Supplied data:

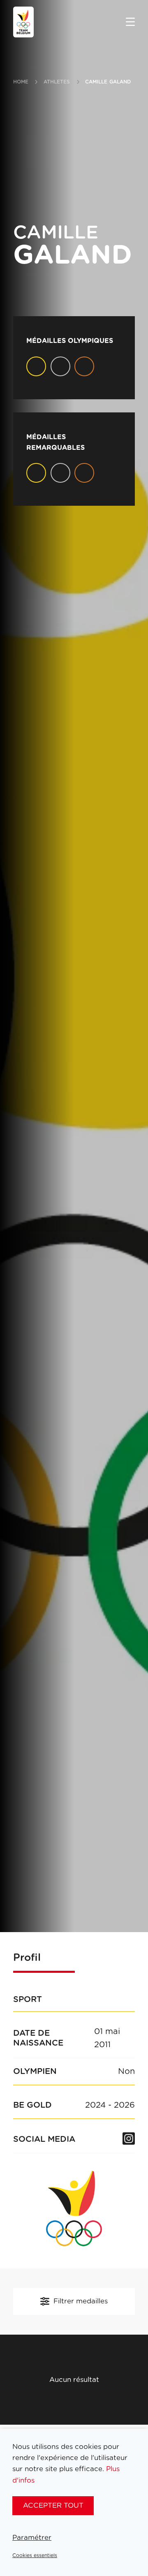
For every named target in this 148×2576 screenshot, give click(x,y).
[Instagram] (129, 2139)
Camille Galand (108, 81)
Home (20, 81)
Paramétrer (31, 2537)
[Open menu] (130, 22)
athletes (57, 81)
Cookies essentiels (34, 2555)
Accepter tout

Directions:
Everything in the listing must be restated word for word, except for the pictures.

Result of the task:
For every named target in this 148×2576 screenshot, give click(x,y).
[Instagram] (129, 2139)
Camille Galand (108, 81)
Home (20, 81)
Paramétrer (31, 2537)
[Open menu] (130, 22)
athletes (57, 81)
Cookies essentiels (34, 2555)
Accepter tout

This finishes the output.